_Source text_
--- START ---
Pop Art, the subject of Tate Modern’s forthcoming blockbuster exhibition The World Goes Pop, which opens next month, is often thought of as a quintessentially American phenomenon – and with good reason.
After all, the imagery we most readily associate with it evokes American celebrities and products: Elvis Presley, Marilyn Monroe and prominent members of the Kennedy political dynasty; hamburgers and hot dogs, cans of Campbell’s soup, Ford automobiles.
So for many people it will come as a surprise to learn that Pop Art was invented not in America but in Britain – that drizzle-drenched kingdom of politeness and understatement from the Old World, not the New.
Hamilton’s collage had a sexy, effervescent atmosphere
This came about as a result of the pioneering efforts of a small band of likeminded thinkers and forward-looking artists and architects, who were all excited by the novelties of modern culture, and began calling themselves the Independent Group (IG) in the early 1950s.
--- END ---
_Given entries_
--- START ---
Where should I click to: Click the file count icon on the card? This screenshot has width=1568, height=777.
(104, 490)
--- END ---
--- START ---
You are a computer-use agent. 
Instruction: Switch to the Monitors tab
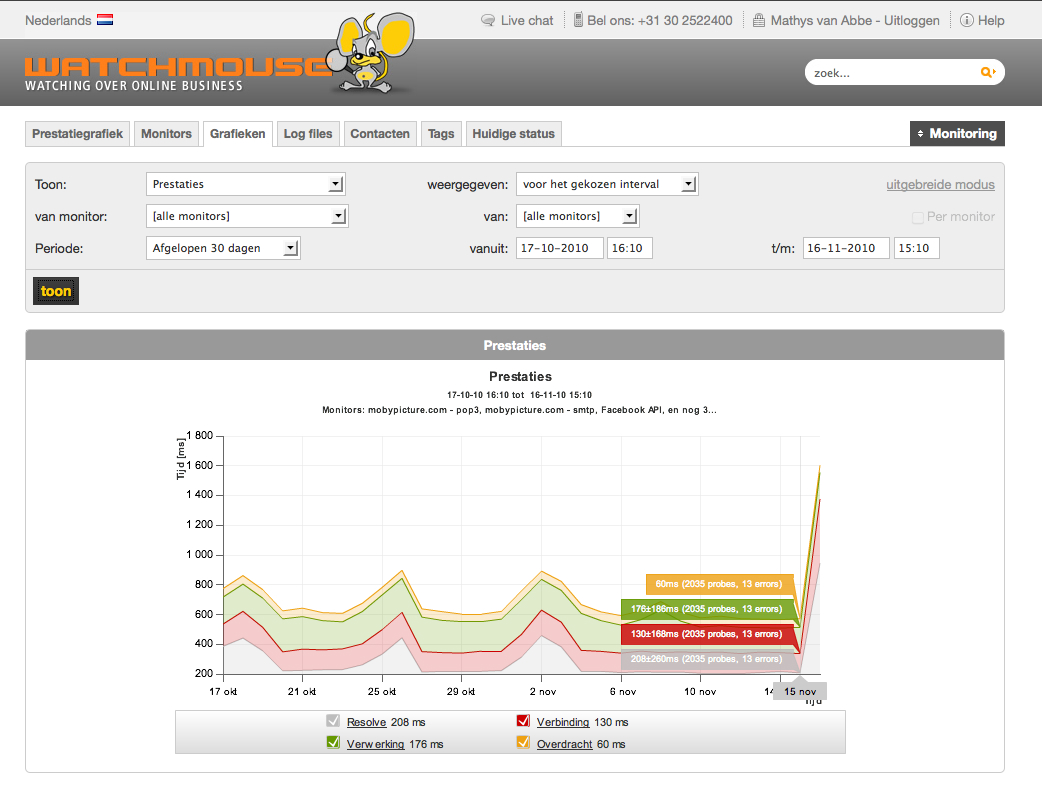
--- END ---
_Brief_
In the passage on Pop Art, what name did the band of thinkers, artists, and architects start using for themselves in the early 1950s?

_Exercise output_
The Independent Group (IG).